Coffee habits: Study reveals genetic and environmental factors shaping consumption and health risks
24 Jun 2024 --- US and Canada-based researchers have found statistical evidence that coffee drinking is a heritable trait, with particular gene variants inherited from parents influencing how much coffee one is likely to consume.
Previous studies have hinted at genes impacting people’s coffee drinking habits. Scientists at the Schulich School of Medicine & Dentistry at Western University and the University of California San Diego (UCSD) used genetic data from a 23andMe database to compare coffee consumption characteristics.
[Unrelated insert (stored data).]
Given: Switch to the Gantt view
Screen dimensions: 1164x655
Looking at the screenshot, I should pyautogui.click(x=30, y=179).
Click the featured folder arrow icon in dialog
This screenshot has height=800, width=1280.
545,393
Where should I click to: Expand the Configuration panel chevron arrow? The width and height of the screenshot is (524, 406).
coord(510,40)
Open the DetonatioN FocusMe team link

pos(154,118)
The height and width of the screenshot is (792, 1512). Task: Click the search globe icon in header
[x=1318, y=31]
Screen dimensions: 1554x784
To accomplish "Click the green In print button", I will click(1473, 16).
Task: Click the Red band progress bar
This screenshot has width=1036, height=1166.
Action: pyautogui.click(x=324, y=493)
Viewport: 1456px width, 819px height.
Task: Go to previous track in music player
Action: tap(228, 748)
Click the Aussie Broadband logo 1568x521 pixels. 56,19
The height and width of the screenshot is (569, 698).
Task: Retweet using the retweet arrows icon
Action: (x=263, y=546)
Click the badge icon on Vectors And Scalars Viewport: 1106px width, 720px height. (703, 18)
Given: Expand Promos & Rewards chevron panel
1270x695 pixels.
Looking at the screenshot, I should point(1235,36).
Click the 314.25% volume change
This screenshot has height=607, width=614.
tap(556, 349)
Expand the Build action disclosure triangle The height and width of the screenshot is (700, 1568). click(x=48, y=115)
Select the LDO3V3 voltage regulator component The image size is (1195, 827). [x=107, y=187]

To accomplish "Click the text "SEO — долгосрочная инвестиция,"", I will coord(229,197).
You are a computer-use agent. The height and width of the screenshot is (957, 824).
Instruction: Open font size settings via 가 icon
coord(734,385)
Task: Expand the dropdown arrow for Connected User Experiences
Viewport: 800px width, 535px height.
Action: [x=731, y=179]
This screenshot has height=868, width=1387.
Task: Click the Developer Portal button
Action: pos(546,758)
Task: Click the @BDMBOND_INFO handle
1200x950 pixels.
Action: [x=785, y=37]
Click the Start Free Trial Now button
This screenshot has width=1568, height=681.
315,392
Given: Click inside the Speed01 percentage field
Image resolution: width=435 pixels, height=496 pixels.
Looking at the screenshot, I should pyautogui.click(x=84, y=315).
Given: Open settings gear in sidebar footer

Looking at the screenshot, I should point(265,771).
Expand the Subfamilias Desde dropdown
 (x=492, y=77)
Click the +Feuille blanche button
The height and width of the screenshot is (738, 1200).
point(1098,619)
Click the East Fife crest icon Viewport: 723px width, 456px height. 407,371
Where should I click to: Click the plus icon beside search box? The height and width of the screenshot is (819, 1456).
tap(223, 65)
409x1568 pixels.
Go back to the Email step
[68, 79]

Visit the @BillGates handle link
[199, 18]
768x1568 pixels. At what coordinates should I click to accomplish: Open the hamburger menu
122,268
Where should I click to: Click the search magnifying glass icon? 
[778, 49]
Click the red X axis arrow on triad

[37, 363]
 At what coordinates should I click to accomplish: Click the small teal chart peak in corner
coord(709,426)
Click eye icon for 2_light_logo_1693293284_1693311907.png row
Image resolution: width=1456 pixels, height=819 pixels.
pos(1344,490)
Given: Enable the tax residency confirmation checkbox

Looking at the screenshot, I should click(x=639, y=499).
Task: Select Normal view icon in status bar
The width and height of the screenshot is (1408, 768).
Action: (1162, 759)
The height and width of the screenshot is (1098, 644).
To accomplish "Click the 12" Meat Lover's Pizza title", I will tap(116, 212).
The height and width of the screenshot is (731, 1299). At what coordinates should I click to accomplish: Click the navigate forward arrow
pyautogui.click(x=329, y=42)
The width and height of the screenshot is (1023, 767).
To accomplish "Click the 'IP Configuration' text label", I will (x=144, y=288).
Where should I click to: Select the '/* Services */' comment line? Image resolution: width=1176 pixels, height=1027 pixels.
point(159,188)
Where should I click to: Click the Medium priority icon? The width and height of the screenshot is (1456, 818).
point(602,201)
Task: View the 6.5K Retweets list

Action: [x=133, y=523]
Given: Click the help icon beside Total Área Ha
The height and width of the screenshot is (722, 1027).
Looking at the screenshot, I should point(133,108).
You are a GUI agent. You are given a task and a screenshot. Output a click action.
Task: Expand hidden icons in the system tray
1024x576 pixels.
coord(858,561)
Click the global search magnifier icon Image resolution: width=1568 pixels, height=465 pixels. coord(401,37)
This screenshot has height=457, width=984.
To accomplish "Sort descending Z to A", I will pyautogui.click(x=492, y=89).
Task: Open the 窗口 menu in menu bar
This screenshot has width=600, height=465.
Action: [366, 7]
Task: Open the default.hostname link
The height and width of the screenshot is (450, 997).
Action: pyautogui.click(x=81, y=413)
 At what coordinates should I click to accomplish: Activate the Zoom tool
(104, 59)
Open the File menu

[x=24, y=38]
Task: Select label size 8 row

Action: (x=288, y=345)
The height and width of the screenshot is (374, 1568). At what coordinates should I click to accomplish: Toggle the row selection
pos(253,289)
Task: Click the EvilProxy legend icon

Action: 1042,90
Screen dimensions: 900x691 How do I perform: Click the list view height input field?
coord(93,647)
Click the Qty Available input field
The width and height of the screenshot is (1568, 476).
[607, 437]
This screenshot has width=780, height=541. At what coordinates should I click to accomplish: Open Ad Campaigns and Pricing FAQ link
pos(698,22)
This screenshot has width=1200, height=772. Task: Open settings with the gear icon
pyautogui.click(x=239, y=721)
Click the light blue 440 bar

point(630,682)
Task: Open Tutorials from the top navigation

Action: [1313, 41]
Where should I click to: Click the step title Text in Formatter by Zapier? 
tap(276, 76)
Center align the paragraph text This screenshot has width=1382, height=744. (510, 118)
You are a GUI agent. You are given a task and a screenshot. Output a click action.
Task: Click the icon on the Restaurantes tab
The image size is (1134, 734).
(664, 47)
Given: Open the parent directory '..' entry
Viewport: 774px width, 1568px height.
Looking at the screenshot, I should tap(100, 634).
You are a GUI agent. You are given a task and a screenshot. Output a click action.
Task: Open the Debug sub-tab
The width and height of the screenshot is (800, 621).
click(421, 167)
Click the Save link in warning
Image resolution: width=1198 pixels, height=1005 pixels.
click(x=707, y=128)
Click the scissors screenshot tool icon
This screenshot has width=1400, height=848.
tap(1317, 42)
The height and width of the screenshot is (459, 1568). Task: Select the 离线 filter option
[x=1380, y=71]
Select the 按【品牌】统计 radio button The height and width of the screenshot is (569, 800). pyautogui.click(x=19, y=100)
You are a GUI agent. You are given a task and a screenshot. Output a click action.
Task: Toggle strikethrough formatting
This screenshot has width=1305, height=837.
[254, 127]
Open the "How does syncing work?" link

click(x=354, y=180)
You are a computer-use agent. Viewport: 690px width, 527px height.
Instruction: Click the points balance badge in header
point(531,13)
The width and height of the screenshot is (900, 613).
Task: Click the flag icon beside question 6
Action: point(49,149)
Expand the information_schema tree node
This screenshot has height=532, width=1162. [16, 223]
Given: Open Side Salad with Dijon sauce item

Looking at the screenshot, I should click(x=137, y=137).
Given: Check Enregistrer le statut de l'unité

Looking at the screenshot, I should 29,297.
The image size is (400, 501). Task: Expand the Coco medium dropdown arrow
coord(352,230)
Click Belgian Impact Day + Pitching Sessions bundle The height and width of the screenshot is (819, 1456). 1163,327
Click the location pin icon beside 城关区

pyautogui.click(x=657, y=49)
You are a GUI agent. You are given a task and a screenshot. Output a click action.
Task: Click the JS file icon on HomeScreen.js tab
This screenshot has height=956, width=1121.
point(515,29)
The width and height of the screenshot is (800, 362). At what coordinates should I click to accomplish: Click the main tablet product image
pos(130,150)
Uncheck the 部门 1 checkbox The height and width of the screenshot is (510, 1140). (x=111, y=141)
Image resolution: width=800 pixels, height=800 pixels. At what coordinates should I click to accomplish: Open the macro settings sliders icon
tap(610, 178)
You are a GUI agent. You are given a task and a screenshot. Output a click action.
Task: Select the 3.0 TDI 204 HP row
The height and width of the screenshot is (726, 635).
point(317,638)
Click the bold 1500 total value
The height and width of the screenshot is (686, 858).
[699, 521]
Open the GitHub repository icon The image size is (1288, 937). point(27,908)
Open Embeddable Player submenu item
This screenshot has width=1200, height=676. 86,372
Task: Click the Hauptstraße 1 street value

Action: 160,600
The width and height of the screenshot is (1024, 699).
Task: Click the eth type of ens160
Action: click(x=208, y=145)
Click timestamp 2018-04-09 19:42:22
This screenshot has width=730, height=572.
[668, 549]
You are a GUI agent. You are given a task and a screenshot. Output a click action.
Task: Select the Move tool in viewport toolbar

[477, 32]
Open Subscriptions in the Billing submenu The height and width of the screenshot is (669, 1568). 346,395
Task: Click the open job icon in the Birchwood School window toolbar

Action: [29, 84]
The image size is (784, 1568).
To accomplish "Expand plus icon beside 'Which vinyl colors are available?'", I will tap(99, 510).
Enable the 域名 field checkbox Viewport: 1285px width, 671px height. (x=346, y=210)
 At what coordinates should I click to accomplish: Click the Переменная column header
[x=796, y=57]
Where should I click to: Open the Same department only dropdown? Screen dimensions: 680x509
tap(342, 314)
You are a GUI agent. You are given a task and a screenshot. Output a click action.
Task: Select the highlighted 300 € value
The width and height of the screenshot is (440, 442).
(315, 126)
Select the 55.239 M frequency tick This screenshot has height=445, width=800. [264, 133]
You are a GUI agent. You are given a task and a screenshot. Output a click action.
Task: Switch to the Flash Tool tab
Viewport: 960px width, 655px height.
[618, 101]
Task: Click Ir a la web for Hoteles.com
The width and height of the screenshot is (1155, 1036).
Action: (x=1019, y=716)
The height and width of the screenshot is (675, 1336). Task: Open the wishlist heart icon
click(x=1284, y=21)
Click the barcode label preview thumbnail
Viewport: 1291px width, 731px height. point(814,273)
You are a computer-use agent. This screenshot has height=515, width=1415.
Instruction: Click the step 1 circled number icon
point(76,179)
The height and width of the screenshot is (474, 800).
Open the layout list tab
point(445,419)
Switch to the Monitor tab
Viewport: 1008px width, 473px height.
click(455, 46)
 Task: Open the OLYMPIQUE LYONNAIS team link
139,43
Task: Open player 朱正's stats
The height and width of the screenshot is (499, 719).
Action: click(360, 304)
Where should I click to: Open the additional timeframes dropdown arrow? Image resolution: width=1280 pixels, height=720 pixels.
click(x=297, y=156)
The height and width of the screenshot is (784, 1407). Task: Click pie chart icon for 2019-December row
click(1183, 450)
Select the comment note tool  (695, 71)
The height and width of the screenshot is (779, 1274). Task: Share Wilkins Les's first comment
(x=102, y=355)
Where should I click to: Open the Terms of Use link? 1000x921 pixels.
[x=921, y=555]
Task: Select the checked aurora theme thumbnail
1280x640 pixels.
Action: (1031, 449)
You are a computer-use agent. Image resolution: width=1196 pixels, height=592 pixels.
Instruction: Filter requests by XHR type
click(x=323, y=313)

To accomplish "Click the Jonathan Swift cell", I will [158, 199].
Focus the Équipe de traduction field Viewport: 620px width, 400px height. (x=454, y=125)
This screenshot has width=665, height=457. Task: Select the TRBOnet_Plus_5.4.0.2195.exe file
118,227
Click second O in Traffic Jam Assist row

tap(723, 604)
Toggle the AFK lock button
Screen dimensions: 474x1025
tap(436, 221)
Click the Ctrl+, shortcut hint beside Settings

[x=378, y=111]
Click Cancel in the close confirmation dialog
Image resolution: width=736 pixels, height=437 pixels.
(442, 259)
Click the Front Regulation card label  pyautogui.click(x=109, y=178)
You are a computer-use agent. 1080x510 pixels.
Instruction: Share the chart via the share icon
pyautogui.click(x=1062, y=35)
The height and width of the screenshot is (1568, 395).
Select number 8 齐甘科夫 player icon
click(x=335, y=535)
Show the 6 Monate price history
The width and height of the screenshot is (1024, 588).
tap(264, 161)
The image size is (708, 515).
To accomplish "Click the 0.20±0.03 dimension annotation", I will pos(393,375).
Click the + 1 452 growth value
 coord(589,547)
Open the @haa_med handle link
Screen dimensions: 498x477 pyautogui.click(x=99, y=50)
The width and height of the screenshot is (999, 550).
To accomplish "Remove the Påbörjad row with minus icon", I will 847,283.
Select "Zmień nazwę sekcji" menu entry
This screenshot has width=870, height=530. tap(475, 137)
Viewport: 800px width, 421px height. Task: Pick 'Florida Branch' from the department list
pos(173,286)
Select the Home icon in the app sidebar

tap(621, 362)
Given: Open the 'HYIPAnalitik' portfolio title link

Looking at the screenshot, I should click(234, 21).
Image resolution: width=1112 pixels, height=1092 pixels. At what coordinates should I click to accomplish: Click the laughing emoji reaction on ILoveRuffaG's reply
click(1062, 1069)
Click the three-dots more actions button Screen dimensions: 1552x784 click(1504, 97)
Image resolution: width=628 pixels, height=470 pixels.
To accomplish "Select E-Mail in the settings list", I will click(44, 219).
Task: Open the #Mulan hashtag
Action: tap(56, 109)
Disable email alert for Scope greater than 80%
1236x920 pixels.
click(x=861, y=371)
The study, published in Nature, used self-reported coffee consumption statistics to understand the links between the genes that are known to be associated with coffee consumption and the traits or conditions related to health.
“We used this data to identify regions on the genome associated with whether somebody is more or less likely to consume coffee, and then identify the genes and biology that could underlie coffee intake,” says Hayley Thorpe, lead author and postdoctoral researcher at Western’s Schulich Medicine & Dentistry.
Abraham Palmer, the study’s lead researcher and a professor at the UCSD School of Medicine Department of Psychiatry, notes that most people are surprised to learn that habits and genetics are linked to coffee consumption.
“We weren’t surprised to find that in both cohorts we examined, there was statistical evidence that this is a heritable trait. In other words, the particular gene variants that you inherit from your parents influence how much coffee you’re likely to consume.”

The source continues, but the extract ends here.